Dallas-Based Nada Closes $8.1M Seed Round to Make Real Estate Investments More Accessible to All

Nada's Cityfunds enable people to invest in single-family rental homes and fractionally invest in owner-occupied homes in Dallas, Austin, and Miami. With the new funding, Nada plans to expand Cityfunds to six new cities, grow its Oak Lawn-based staff to around 60, and develop a home equity-accessing debit card.

“We fundamentally believe that we can make a material difference to people's lives by making real estate as an asset more accessible,” co-founder and CEO John Green told Dallas Innovates.

With the aim of “democratizing access” to real estate investments,  Dallas startup Nada has raised new funds.

Adding to seed funding that it’s been raising since at least 2020, the real estate-focused fintech—which provides an investment, finance, and banking platform—has closed an $8.1 million funding round led by Austin’s LiveOak Venture Partners. The announcement comes as Nada has seen recent growth through new product offerings.

“Real estate as an asset, that’s always been our focus—how can we make real estate as an asset more accessible and more powerful to the everyday person,” John Green, Nada co-founder and CEO, told Dallas Innovates.

Helping users sell their home for ‘nada’

Launched in 2019, Nada began as an integrated service, removing the traditional commission structure when selling a home by delivering all real estate services—from realty and mortgage to insurance and escrow—for a flat fee paid at close. In markets where the service is offered, the fee is reimbursed to the seller when they purchase another home on the platform, meaning that they sold their home for free, or “nada.” Those who use Nada simply to buy a home are rewarded with closing cost credits that help lower the money needed to close and become a homeowner. 

‘Providing financial freedom’ with Cityfunds

Following a crowdfunding raise on the investment platform Republic that saw Nada hit its fundraising goal in less than a week, Nada teamed up with the company’s real estate arm to launch its Cityfunds product last year. Acting as a city-specific, index-like product, Cityfunds allow both accredited and non-accredited investors to invest in single-family rental homes, and fractionally invest in owner-occupied homes.
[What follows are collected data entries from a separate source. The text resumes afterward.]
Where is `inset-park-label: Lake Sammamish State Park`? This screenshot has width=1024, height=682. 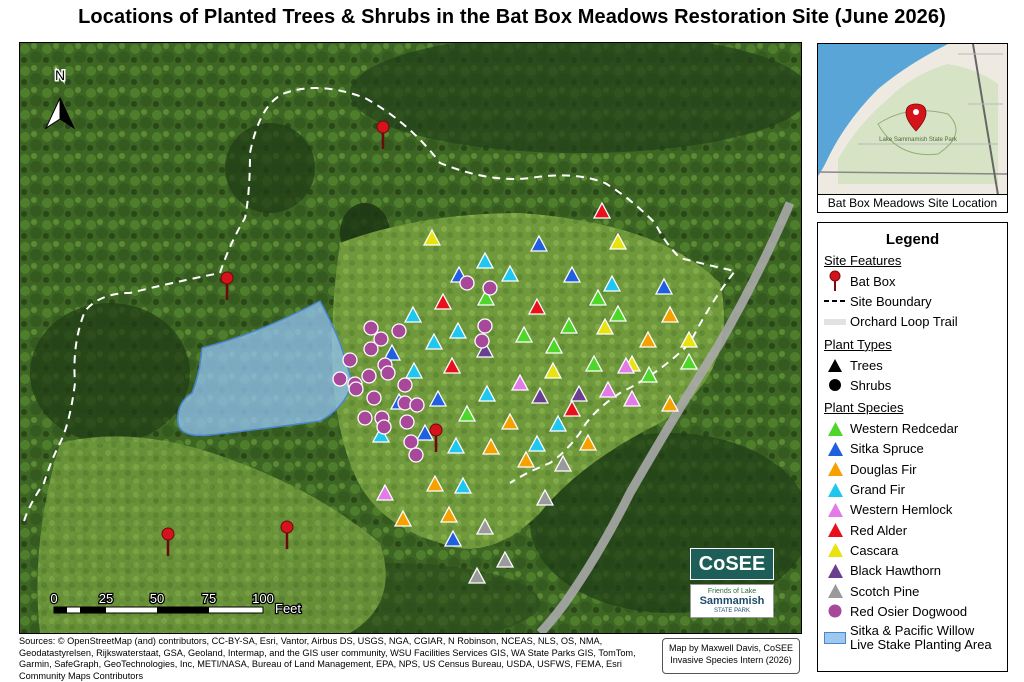 inset-park-label: Lake Sammamish State Park is located at coordinates (918, 140).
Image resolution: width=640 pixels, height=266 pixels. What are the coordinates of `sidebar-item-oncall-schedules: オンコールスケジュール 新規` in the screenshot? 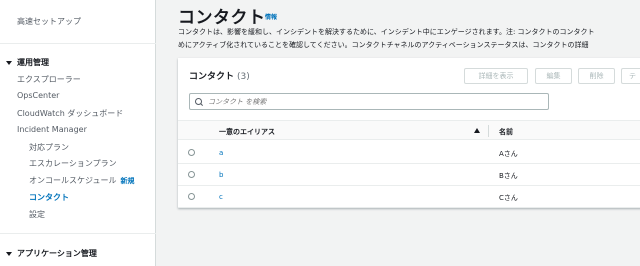 It's located at (82, 180).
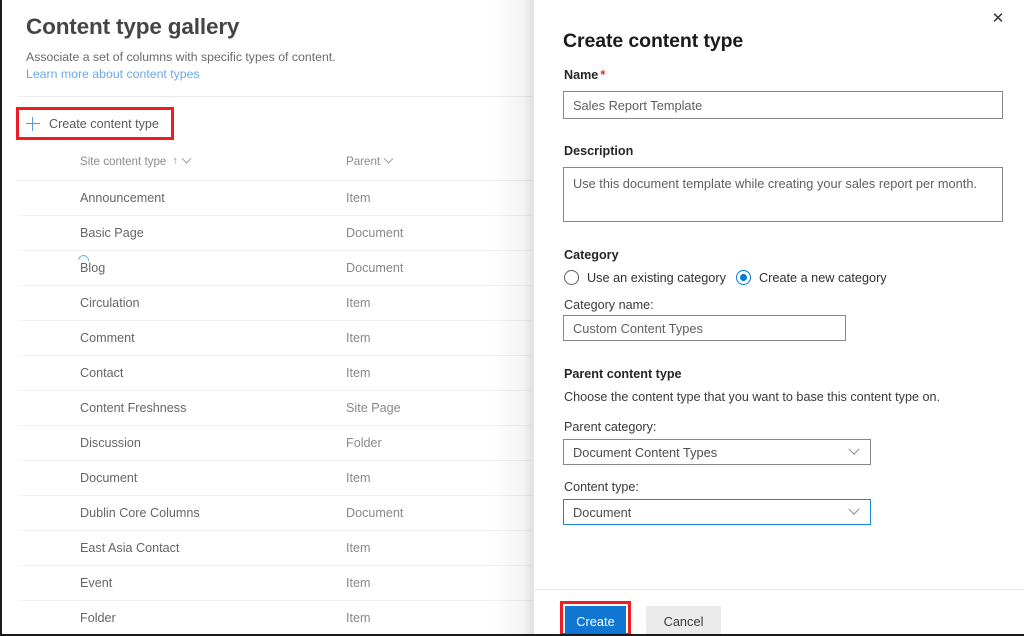 The width and height of the screenshot is (1024, 636). I want to click on description-field-label: Description, so click(599, 151).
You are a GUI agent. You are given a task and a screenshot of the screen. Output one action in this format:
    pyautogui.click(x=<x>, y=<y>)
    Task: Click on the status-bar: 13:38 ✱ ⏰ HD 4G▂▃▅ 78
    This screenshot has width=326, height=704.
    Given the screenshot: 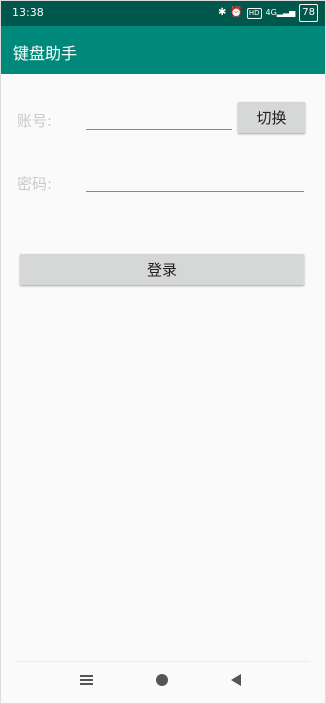 What is the action you would take?
    pyautogui.click(x=163, y=13)
    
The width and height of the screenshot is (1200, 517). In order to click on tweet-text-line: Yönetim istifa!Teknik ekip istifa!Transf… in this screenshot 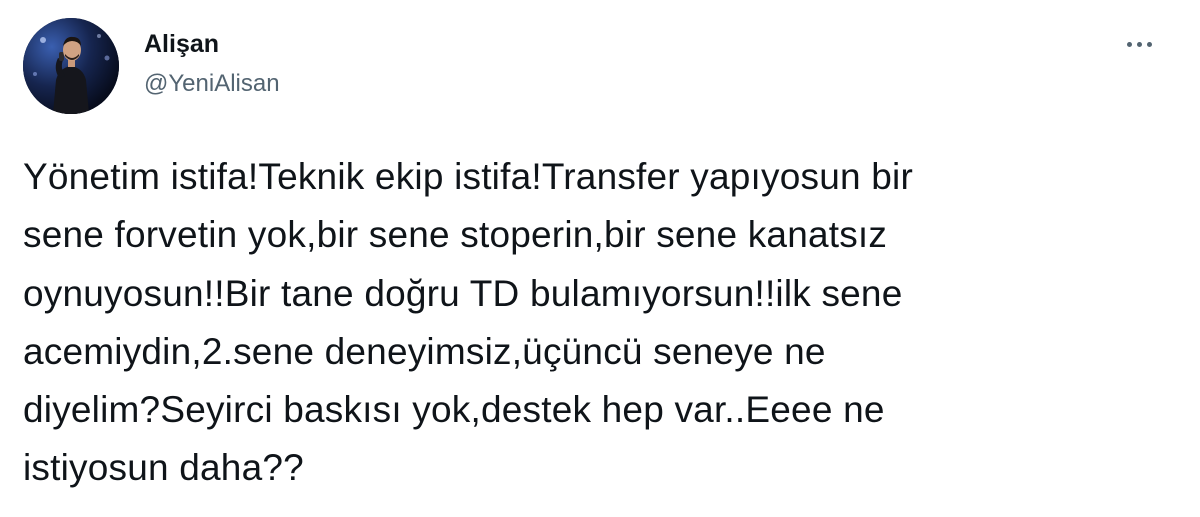, I will do `click(468, 176)`.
Currently, Nada has Cityfunds in Dallas, Austin, and Miami. Green said his startup will be looking to launch Cityfunds in six new cities across the country over the next 12 months, with plans to raise up to $75 million for the funds.

“We fundamentally believe that we can make a material difference to people’s lives by making real estate as an asset more accessible,” Green said. “Real estate has historically been a very safe and proven asset class. We believe it’s impactful to really providing financial freedom.”

More products planned

Nada’s new funding was joined by Revolution’s Rise of the Rest Seed Fund, Capital Factory, 7BC Venture Capital, Sweater Ventures, LFG Ventures, Badra Capital, and Stonks Fund. As part of the round’s close, LiveOak Founding Partner Krishna Srinivasan and Jesse Stein, co-founder of metaverse-focused investment and development company Everyreal, will join Nada’s board of directors.
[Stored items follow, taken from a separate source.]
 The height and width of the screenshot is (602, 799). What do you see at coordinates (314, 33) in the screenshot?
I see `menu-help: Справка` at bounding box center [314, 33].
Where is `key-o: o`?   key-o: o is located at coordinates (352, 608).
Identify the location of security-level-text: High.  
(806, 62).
In addition to scaling its Cityfunds offering, the new funds will help Nada expand other investment products. Green said the company plans to launch a mobile app by the end of next month. After that, he said Nada aims to launch a debit card that will allow homeowners who’ve purchased through Nada’s platform to access the equity in their homes without taking on debt, and allow Cityfunds users to receive dividends from their investments.

Growing Nada’s team

To support the buildout of its offerings, the company also plans to use the funding to grow its team. Currently with a full-time staff of about 20, Nada moved into new Dallas offices in Oak Lawn that saw the company more than double its physical footprint. With that new space, Green said Nada seeks to grow its headcount to around 60 in the “near-term.” New hires will be “across the board,” ranging from marketing and product management to engineering and legal compliance.

“We’re scaling the company. We’ve been so immersed in building infrastructure and really building a framework that’s highly compliant,” Green said. “Now we’re going to scale those products and we’re going to accelerate.”